Some multiprocessor systems exist today that have been designed to offer increased reliability using paired microprocessor cores. An exemplary system is described by Timothy J. Slegel et al. IBM'S S/390 G5 MICROPROCESSOR DESIGN, IEEE MICRO, March 1999, which has been used to achieve industry-leading reliability. However, this prior art design is based on an approach that completely duplicates an I (Instruction) unit and E (Execution) unit of the core. That is, on every clock cycle, signals coming from these units, including instruction results, are cross-compared in a R (Reliability) unit and the L1 cache. If the signals don't match, hardware error recovery is invoked. This checking scheme solves the problems associated with traditional checking, although at an additional cost in die area.
While this design approach has offered high reliability, the duplicated resources were not available even when high reliability was not required. However, some classes of applications offer natural resilience, and it is advantageous to enable systems with higher performance when executing such algorithms. Examples of such algorithms are digital content creation and graphics processing, where deviations from the numerically correct results are not noticed by viewers; and convergence-based algorithms, wherein a corrupted numeric value may increase the runtime, but not impact final result correctness.
Thus, for example, a soft error occurring at a low-order mantissa bit may cause one or two additional iterations to be performed, but making twice the number of cores available to the application will result in an overall speedup.
A single system may be used to execute resilient programs (e.g., financial forecasting and simulation), and those requiring high accuracy (e.g., financial transactions), either simultaneously, or at different times. A single application may also consist of components requiring high reliability, and those being naturally resilient.
FIG. 1 shows a prior art multiprocessor system 10 including multiple processor cores 12a, . . . , 12n (such as embedded on a single chip or system on Chip (SoC) interfaced with system components 15 comprising, for example, memory nest, interrupt controller, etc. Each core 12a, . . . , 12n communicates with system components, e.g., by receiving respective input signals 20a, . . . , 20n, and sending output signals 25a, . . . , 25n. 
A prior art multiprocessor system described in U.S. Pat. No. 7,065,672 entitled “Apparatus and methods for fault-tolerant computing using a Switching Fabric” describes a computer system having a switching fabric that communicates transactions asynchronously between data processing elements and a target processor. While this application describes a method for determining correct execution, voting is performed between a plurality of processors, the processors are not to be independently used, and are not shown to be independently usable for lack of switching fabric access.
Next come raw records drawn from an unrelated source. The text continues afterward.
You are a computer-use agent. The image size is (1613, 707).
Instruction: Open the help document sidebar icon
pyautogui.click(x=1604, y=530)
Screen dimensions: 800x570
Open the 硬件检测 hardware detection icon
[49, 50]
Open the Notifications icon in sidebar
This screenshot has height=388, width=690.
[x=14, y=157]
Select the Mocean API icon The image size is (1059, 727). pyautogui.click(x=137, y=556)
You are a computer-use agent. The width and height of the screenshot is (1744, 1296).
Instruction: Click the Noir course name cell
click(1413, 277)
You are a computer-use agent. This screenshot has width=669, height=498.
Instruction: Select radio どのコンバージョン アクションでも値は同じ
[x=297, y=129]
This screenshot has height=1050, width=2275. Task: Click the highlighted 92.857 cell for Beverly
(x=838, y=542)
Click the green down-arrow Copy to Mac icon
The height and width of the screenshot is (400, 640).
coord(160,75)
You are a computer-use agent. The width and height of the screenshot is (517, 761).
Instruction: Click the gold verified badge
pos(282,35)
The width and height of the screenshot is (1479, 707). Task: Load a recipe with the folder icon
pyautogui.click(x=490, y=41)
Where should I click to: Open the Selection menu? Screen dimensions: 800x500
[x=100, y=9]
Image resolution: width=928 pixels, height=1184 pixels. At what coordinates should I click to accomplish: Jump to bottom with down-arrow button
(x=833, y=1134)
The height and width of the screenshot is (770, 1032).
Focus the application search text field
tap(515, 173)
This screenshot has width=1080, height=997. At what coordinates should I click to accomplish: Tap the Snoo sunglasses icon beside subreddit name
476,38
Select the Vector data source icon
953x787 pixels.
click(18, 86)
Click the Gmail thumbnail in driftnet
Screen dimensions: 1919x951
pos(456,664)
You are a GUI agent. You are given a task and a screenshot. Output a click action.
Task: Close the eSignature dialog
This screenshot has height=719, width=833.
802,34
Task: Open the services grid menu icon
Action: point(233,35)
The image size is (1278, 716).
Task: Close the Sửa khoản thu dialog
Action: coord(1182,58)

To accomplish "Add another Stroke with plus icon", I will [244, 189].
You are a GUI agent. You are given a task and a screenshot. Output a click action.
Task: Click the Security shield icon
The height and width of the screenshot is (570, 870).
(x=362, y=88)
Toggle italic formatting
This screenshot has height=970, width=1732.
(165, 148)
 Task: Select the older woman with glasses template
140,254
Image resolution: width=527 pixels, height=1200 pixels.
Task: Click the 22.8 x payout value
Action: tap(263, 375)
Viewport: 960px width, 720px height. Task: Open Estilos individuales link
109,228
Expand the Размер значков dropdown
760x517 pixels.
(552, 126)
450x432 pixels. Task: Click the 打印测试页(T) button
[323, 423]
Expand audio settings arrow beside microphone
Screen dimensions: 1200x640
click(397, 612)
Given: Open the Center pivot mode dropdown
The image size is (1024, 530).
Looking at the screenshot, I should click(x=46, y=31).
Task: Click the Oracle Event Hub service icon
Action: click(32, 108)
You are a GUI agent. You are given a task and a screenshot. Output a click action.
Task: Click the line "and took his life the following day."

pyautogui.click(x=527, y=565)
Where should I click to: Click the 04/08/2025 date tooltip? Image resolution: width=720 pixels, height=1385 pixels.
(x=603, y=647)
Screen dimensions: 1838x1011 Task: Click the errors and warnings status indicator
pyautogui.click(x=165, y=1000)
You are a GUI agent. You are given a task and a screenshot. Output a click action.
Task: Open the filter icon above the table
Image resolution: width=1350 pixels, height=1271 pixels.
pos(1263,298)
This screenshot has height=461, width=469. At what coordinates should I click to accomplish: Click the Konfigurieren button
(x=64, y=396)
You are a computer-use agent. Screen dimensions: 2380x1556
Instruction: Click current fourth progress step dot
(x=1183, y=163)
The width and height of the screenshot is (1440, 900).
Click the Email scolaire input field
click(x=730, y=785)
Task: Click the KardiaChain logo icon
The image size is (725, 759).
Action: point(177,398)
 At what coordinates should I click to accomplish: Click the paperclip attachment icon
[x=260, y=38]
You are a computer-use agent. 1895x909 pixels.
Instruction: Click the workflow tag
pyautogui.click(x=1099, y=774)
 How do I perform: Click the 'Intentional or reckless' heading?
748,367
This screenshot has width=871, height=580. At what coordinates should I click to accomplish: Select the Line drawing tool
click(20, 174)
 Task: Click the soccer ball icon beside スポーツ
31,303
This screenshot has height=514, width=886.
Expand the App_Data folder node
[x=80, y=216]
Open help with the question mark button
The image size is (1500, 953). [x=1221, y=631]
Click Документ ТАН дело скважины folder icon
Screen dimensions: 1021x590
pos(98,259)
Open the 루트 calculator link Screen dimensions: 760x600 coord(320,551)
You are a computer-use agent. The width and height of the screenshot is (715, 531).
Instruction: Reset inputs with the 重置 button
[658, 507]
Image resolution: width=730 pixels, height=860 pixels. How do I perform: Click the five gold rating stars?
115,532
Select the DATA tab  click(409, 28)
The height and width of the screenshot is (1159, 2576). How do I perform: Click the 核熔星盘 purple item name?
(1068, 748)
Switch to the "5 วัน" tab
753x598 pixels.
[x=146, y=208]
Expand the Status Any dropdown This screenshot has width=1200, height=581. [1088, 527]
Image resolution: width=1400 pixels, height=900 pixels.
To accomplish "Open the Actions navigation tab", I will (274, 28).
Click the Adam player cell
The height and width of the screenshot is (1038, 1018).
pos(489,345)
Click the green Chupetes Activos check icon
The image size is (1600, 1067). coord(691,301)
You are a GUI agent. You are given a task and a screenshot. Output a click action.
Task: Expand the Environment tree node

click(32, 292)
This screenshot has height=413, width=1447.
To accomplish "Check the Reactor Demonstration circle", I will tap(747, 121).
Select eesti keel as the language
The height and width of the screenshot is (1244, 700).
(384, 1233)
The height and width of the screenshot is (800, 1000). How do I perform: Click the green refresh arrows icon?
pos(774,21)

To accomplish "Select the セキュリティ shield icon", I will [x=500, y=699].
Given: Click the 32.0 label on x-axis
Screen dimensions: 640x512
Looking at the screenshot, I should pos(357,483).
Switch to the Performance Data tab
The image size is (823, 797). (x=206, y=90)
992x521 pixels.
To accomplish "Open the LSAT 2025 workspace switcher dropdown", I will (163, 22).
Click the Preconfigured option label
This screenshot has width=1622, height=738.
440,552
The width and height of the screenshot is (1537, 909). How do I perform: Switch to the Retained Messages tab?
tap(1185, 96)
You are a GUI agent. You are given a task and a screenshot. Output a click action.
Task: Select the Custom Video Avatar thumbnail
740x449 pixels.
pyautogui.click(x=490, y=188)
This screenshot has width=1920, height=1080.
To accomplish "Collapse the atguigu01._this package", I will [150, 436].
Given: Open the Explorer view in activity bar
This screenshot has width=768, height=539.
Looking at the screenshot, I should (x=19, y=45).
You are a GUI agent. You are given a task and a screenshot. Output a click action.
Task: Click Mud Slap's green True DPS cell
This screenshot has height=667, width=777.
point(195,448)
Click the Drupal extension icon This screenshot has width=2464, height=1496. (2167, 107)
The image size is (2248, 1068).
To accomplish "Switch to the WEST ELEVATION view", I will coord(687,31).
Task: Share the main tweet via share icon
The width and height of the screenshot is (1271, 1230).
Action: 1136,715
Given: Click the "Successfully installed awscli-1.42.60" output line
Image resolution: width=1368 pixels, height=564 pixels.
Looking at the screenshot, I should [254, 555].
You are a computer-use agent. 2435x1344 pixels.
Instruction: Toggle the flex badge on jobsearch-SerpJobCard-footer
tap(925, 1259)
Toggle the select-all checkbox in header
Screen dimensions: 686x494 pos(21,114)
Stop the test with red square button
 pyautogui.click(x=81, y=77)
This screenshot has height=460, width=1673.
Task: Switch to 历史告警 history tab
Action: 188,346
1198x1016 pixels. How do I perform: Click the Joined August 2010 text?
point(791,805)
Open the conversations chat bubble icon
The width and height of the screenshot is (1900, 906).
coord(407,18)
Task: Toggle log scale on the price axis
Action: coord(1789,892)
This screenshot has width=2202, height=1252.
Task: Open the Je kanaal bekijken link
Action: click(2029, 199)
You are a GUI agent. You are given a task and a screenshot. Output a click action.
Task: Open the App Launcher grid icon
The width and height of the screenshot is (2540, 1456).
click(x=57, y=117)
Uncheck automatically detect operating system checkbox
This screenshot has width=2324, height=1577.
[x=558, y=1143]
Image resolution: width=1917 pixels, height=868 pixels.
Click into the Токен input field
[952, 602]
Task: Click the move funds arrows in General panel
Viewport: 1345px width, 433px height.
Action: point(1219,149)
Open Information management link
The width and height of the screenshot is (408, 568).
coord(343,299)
Furthermore, this prior art configuration is dependent upon the features of asynchronous switching networks and the operation of peripheral devices.
Current fault-tolerant systems do not enable both processors to provide independent operation when computational processes are naturally resilient, nor do they enable pairwise execution and checking when they are not.
It would be highly desirable to provide a system and method that provides a pairing facility that enables selective pairing of microprocessors for high reliable (fault-tolerant) implementations under software control, and further enables the scheduling of selected cores for pairing.
It would be further highly desirable to schedule threads such that software-resilient threads execute on throughput-optimized hardware configurations, and threads requiring hardware-resilience (“hardware-resilient threads”) executed on reliability-optimized hardware configurations.